In diesem kurzen, konzentrierten Roman taucht der New Yorker Kritiker und Literaturdozent David Kepesh zum dritten Mal in tragender Rolle im Werk Roth’s auf. Wie schon zuvor bei dieser Figur in der Novelle „Die Brust“, in der Kepesh in eine 155 Pfund schwere weibliche Brust transformiert wird, und „Professor der Begierde“, die beide in den Siebzigern erschienen sind und einen jungen Kepesh als Hauptfigur haben, dreht sich auch in „Das sterbende Tier“, indem wir den alternden, über sechzig jährigen Kepesh wiedertreffen, fast alles um Sex. Vor allem um Sex mit jungen Frauen, seinen Studentinnen.

Brüste und #metoo – Leitmotivik und Problematik von Das sterbende Tier im aktuellen Diskurs

Dabei ist festzuhalten, dass dies alles völlig einvernehmlich und ohne das Ausnutzen der Machtposition als Professor einhergeht, zumindest fast. Außerdem gab es 2001 bei Erscheinen des Romans noch keine #metoo Aufregung. Es wäre eine interessante Frage, wie man Roth das Buch unter den heutigen Gesichtspunkten anrechnen würde, denn ein wenig ungemütlich ist dieser Erotomane Kepesh durchaus, auch wenn dies eher ein allgemeines Unbehagen ist, welches auftritt, wenn alte Männer allzu detailliert über junge Frauen phantasieren. Um Brüste geht es natürlich auch wieder, insbesondere um jene der jungen Consuela, einer in Amerika geborenen Kubanerin aus gutem Elternhaus, die den alten Kepesh mit ihrem üppigem, verlockenden Körper im Alter dann doch um den Verstand bringt und dessen – für sich konstruiertes – Gedankengebäude der „freien Liebe“ ins Wanken bringt.
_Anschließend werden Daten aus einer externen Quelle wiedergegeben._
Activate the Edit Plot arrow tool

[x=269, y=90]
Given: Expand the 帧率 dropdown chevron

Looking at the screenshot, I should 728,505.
Natürlich hat das auch etwas mit dem Alter zu tun und dem Wissen darum, dass Consuela, wenn schon nicht die Letzte, dann doch eine der Letzten sein wird. Auf der anderen Seite lernt Kepesh dann im Alter doch noch halbwegs anständig Klavier zu spielen.
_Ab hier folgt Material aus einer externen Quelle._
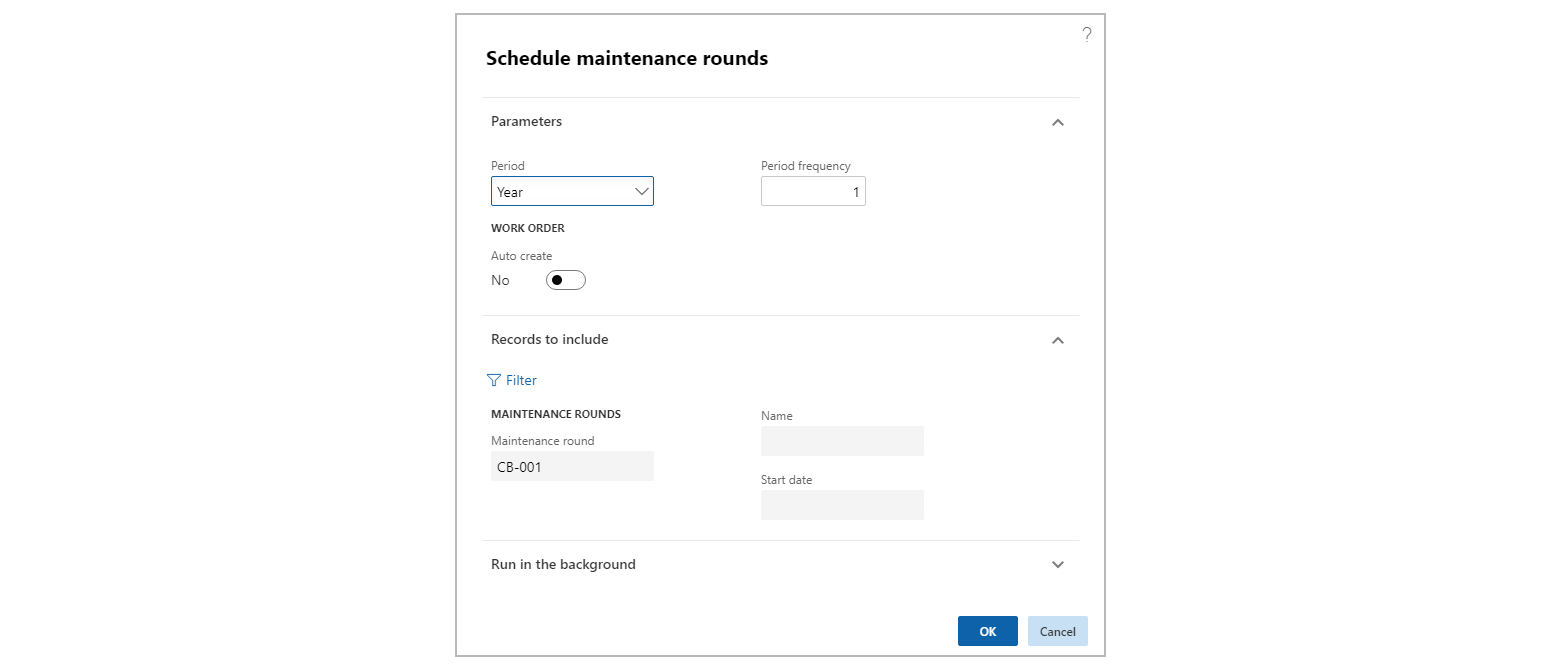Click the Period frequency input field

pyautogui.click(x=812, y=192)
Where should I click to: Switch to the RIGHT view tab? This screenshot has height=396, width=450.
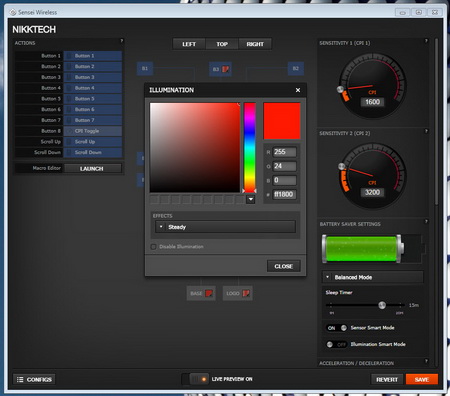coord(255,44)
Inhalt und Thematik des Romans Das sterbende Tier

Worum geht es also? Das Sexualleben eines alternden Literaturprofessors? Ganz so einfach (und langweilig, wie ich anmerken möchte) ist es dann doch nicht. In gewisser Weise verhandelt Roth auf den nicht einmal 200 Seiten dieses langen, direkt an die Leserschaft gewandten Monologs (samt Fragen an den Leser und die Leserin, aber dazu später mehr) nicht nur die sexuelle Befreiungsbewegung der 68er, in der er einen wirklichen Freiheitsgewinn sieht, sondern auch das Altern als solches, die Schönheit des weiblichen Körpers, Vergänglichkeit sowie Moral, was insbesondere bei dem schwierigen Verhältnis des Protagonisten und Erzählers Kepesh zum eigenen Sohn deutlich wird, der sich – trotz der Verurteilung des Vaters für dessen Lebensführung – beinahe genauso verhält, nur eben reichlich bigott.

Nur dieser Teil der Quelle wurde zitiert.